Work to complete | Could you set down exactly the lines in the records below between the line holding "The height and" and the line holding "How do I perform: Click", inclusive?

Data provided |
========================

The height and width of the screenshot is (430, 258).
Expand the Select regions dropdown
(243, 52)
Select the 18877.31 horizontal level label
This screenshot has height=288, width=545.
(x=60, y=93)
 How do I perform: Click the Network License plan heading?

========================

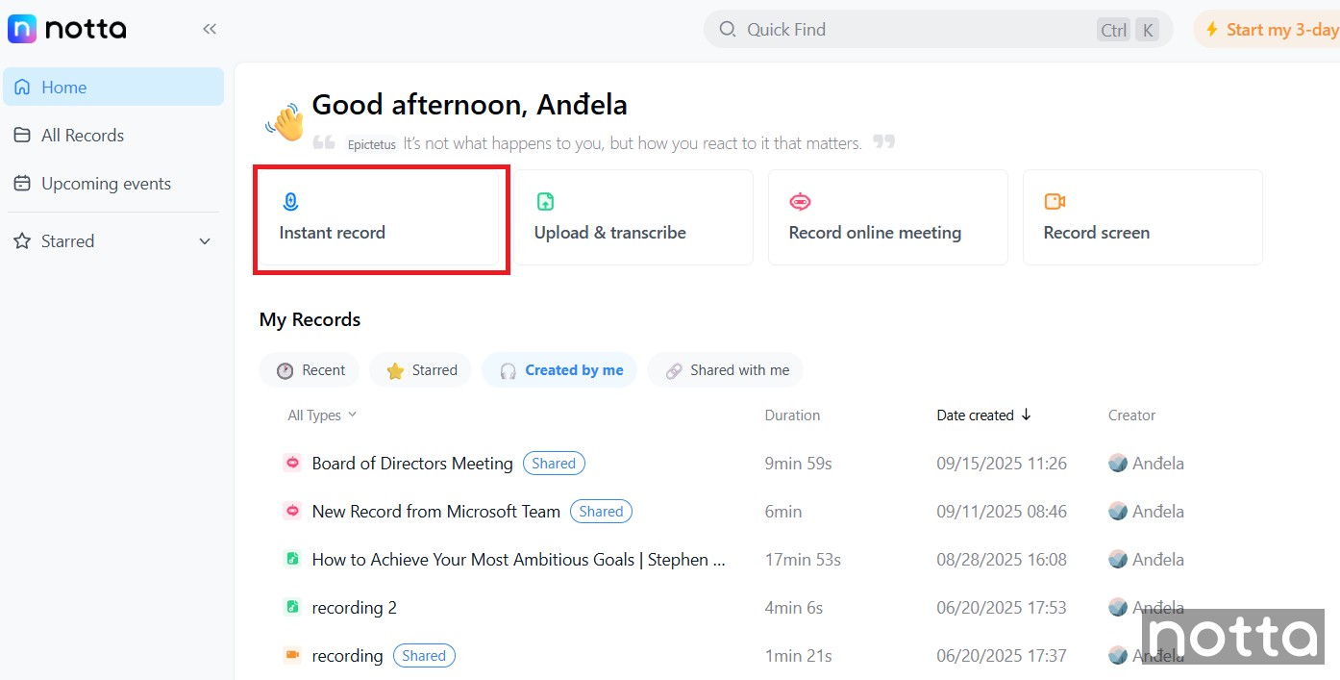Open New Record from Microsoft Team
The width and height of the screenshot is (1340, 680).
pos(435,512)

========================

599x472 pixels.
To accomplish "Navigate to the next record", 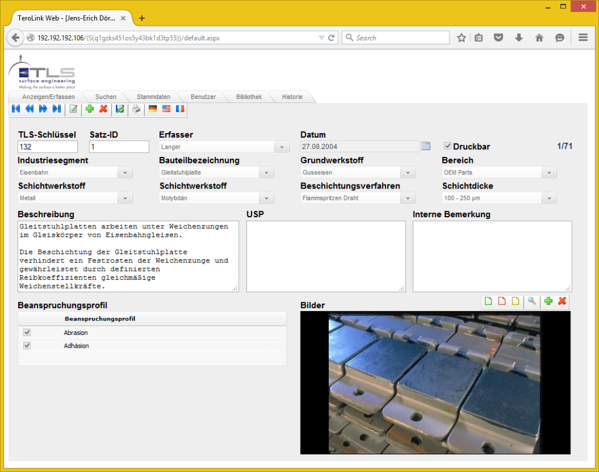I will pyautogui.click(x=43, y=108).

========================

Output |
The height and width of the screenshot is (430, 258).
Expand the Select regions dropdown
(243, 52)
Select the 18877.31 horizontal level label
This screenshot has height=288, width=545.
(x=60, y=93)
 How do I perform: Click the Network License plan heading?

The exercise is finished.